Enseguida se encontraron con unos militares venezolanos que les preguntaron cómo habían llegado hasta allí. Mintieron y dijeron que habían pasado por el puente. Los militares hicieron caso omiso ante el embuste evidente y les dijeron que tenían que ir a la terminal de autobuses de San Antonio, donde estaban reuniendo a los migrantes como ellos hasta que les dieran instrucciones de lo que tenían que hacer.

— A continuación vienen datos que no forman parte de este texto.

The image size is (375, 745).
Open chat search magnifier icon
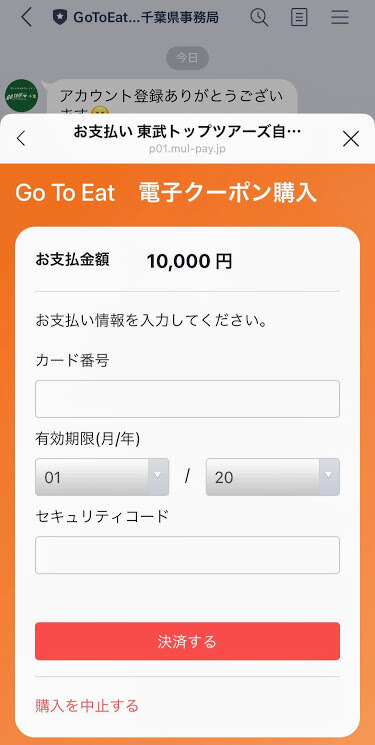coord(259,18)
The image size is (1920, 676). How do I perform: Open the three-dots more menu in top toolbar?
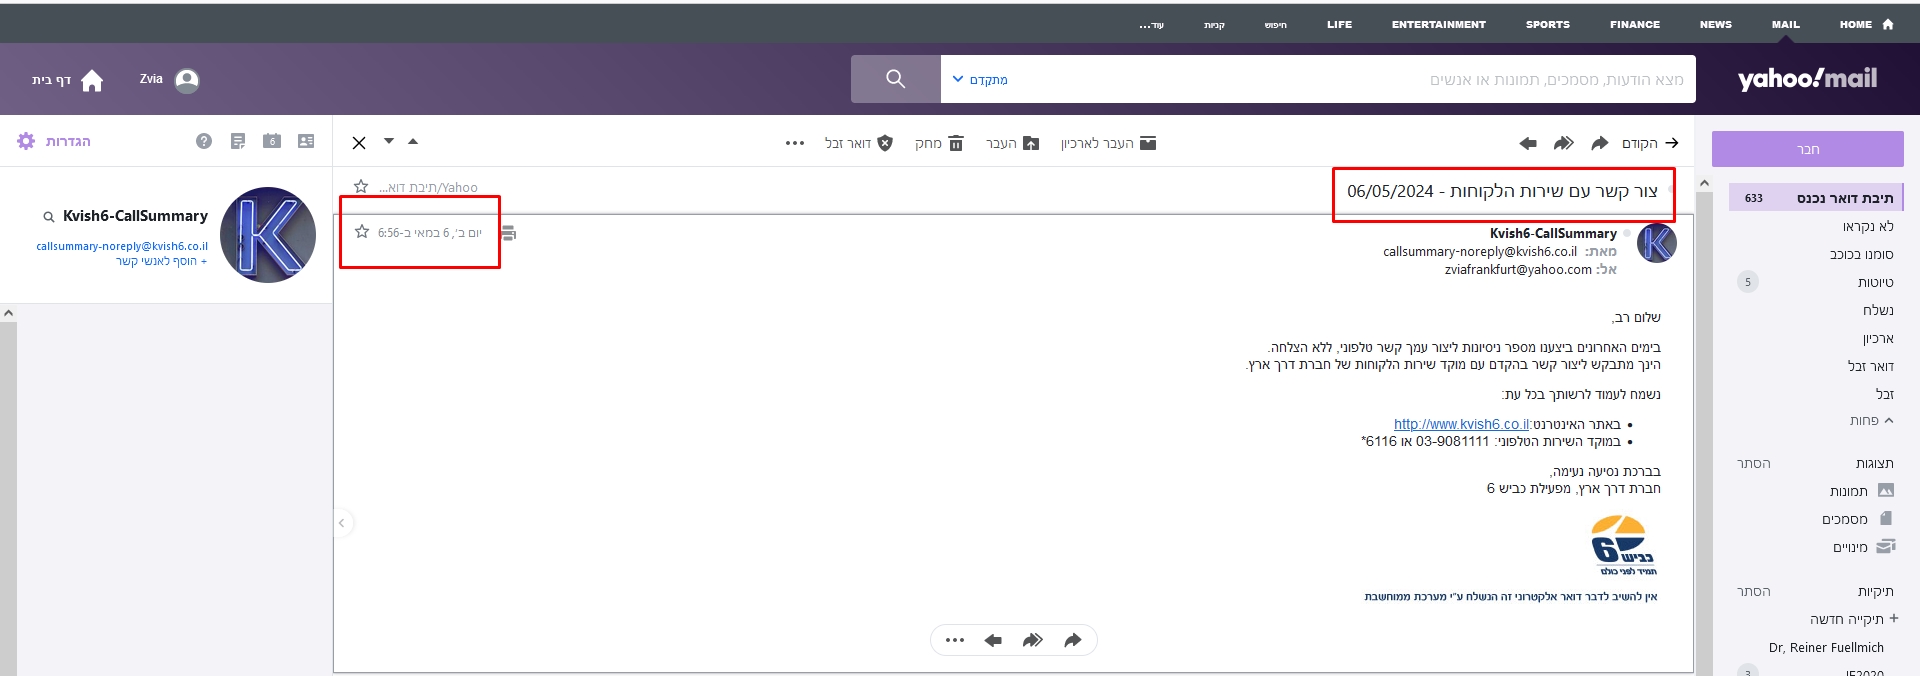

“Llegamos a la terminal y aquello estaba lleno de gente. Había miles de personas. Parecía una cárcel y nos sentimos como los presos cuando les sueltan en el patio de la cárcel el primer día y no saben qué hacer”, explica Ronaldo, que dice que la escena le recordó a la serie Prison Break, una de sus favoritas. “Todo el mundo estaba tirado por el suelo con sus cosas e incluso con su ropa interior colgando en cuerdas improvisadas. Todo estaba muy desorganizado”.
“No nos dieron más información”, continúa. “Solo nos dijeron que teníamos que esperar, aunque allí nos hicieron la primera prueba rápida de coronavirus y salimos negativo. También nos metieron en un túnel de agua con cloro para descontaminarnos”.
El grupo pasó una noche en la terminal y al día siguiente los derivaron a un “refugio” habilitado por el Gobierno para que pasaran su cuarentena preventiva. Tuvieron suerte. Recuerdan espantados cómo en esas horas de espera la gente se agolpaba descontrolada cuando las Fuerzas Armadas venezolanas gritaban que la comida estaba lista; y cómo pillaron a un grupo tratando de robar unos bolsos y los militares les colgaron un cartel en la espalda —que decía: “No debo robar en la terminal”— y los pusieron a dar vueltas para que todo el mundo supiera lo que habían hecho.
Los colores de las casas
En el refugio pasaron cuatro días aislados. Aseguran que todo estaba mucho más organizado y que los trataron bien. “Nos daban las tres comidas y había baños y cuartos limpios”. Al quinto día por la mañana les hicieron otra prueba de diagnóstico, volvieron a dar negativo y los subieron a un autobús rumbo a Caracas. Tardaron más de 24 horas en llegar y, una vez en la capital, hicieron otra cuarentena en un refugio y otra más, de 14 días, en su casa, también obligatoria y supervisada en esta ocasión por sus propios vecinos, que les prohibían moverse más allá del límite de su propia frontera familiar.
El alcalde de los Valles del Tuy se ha puesto en contacto con Ronaldo para ofrecerle ingresar en el cuerpo de bomberos del municipio, pero el salario sigue siendo insuficiente para vivir, así que su plan ahora es montar un horno en casa y comenzar a hacer pan con su hermana. El pan que les alimentó durante su aventura en bicicleta de vuelta a Venezuela aparece ahora como una opción de futuro viable.
Su sobrino Johemir y su esposa Raquel tienen planes de montar una barbería, también en casa y con precios populares, con el dinero que fueron mandando desde Montería.
“Aun con la nevera vacía sigue siendo un paraíso estar en casa. Prefiero pasar hambre, pero en casa”, dice Ronaldo, que ya ha dado buena cuenta en su salón de varios vasos de zumo de mango congelado.
“¿Sabes cuándo note que Venezuela está mal? Cuando crucé la frontera y vi los colores de las casas. Están pálidas. El país está pálido y las casas llevan años y años sin una mano de pintura. ¿Os acordáis cuando el venezolano pintaba su casa cada fin de año? Ahora ya no se puede. Se evidencia el declive. En Colombia todas las casas eran de colores vivos, cuidadas, bonitas, pero aquí no”.
Ronaldo, Johemir y Raquel pasan el resto de la tarde mirando fotografías de su viaje en bicicleta en las pantallas de sus teléfonos móviles sin internet y bebiendo zumo de mango congelado.
Los mangos son de la mata de la calle de enfrente.